Grit, determination and grass-roots action made the difference for Florida AFT members, who succeeded in defeating controversial legislation in their state that would have used student test scores to target teacher rights and collaborative education reform.
Florida Gov. Charlie Crist announced that he would veto the bill on April 15, after speaking with hundreds of teachers across the state and receiving more than 100,000 letters and e-mails opposing the bill, known as S.B. 6. It would have based more than half of teacher pay on student test scores and would have placed educators' certifications at risk if they failed to show "effective performance" based on those scores.
Under the legislation, newly hired teachers also would have remained on probation for five years and then worked under annual contracts for the remainder of their careers. And students' performance on tests would have determined which teachers lost employment during layoffs.

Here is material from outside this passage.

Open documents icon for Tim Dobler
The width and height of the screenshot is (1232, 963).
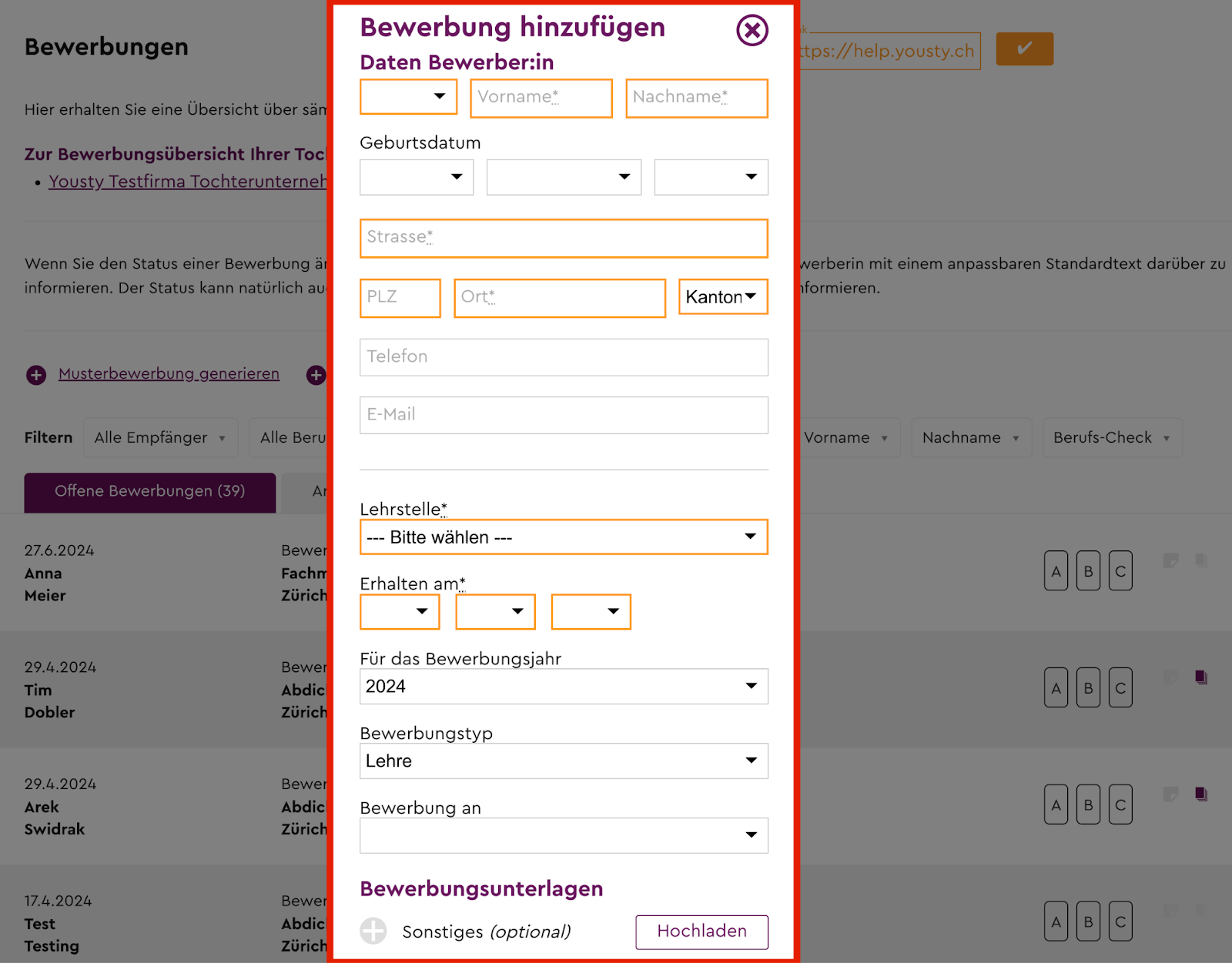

The bill "was formulated without an ounce of input from anyone within the public school community," says Florida Education Association president Andy Ford, who also is an AFT vice president. "Teachers, administrators and parents weren't consulted, and their views of this radical legislation were dismissed repeatedly by many legislators. But Gov. Crist listened."
"There is a right way and a wrong way to move schools forward. I am grateful that Gov. Crist understood that [S.B. 6] was the wrong way," AFT president Randi Weingarten says. The bill "was pushed through the state Legislature over the objections of parents and teachers, and sought to turn public education into an ideological petri dish to test ill-conceived experiments."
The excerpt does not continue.